そんな鳥の姿に興味を引かれ、四方八方から鳥を観察して、雑草の中でもきれいな花を探して鳥の上にそっと置いて供えてみたり、「鳥さーん、なんで死んでるの?」て、話しかけてみたり、スーパーの特売だとかそういうの全部忘れて夢中でこの死んだ鳥を観察した。

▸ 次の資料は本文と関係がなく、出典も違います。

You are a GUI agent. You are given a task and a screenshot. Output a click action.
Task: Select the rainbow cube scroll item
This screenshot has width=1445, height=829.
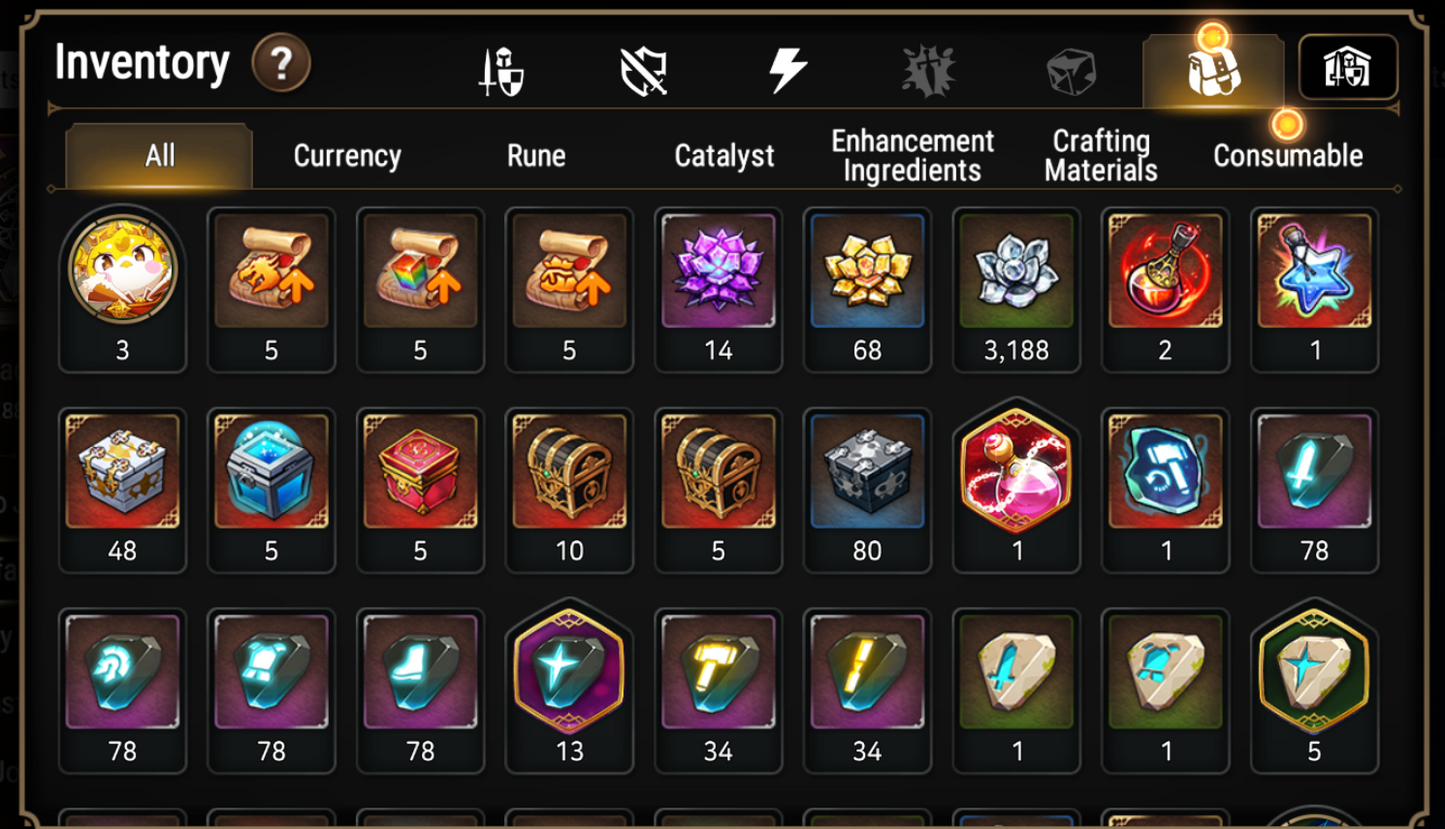pos(420,289)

後で母さんに聞いてみると一時間ずっとここにいたらしい。

ふと我に返り、柵の向こう側の池を見た。

池の水面には快晴の空が青々と移っている。

「空・・・。」

一回目は小声で、

「空!」

二回目は大声で叫んだ。

「空!空がいい!インコの名前は空がいい!」

三回目以降は空を指差して「空」を連呼した。

母さんは一瞬驚いた顔をしたが、すぐに「ふっ」と微笑んで言う。

「それじゃあ、名前は『空』にしよっか。」

僕は「うん!」と大きく頷いた。

僕自身でも気付かない程の満面な笑みで空を見上げた。

その日の空は、何かを祝福するように青く晴れ渡っていた。

この日が始めて、心の底から俺が笑った日である。

俺はこの日を一生忘れない。


――――――――――――――――――――・・・


翔の目が自ら輝いたのは出会って始めて見た。

私のやった事は間違っていなかったんだね。

「それじゃあ、名前は『空』にしよっか。」

私は目線を翔に合わせて言うと、「うん!」と明るい大きな声が返ってきた。

この子の表情を笑顔にする事が出来た。

ただただそれだけが嬉しかった。

私は実の息子である磯至翔の顔を頭に思い浮かべる。

(翔、私は誰かの心を三崎翔の心を救えるかもしれない。)

「特売時間過ぎちゃった・・・。」

「ごめん、母さん。」

その日は仕方なく夕飯のメニューを変えることになった。

翔の笑顔を見れたのだから、まぁいいか。